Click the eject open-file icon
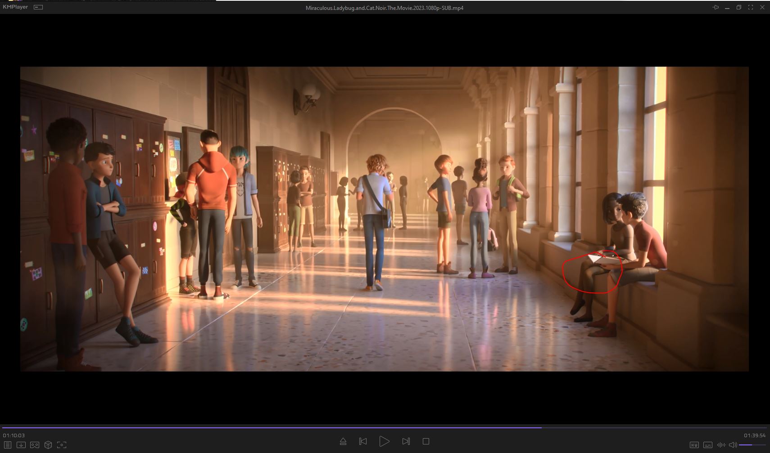The height and width of the screenshot is (453, 770). [x=343, y=441]
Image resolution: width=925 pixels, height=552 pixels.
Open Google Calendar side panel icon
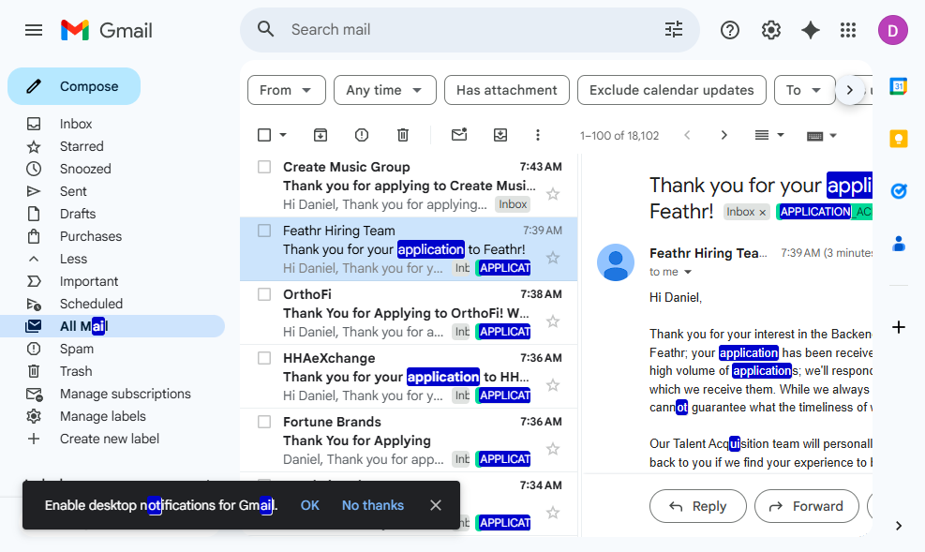click(x=899, y=86)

┄┄┄┄┄┄

**DESCRIPTION OF THE TASK**
Set down exactly the lines between the line containing "Image resolution: width=925" and the end of the records above, both ends included; pictures stay out.

**PROBLEM SOLUTION**
Image resolution: width=925 pixels, height=552 pixels.
Open Google Calendar side panel icon
click(x=899, y=86)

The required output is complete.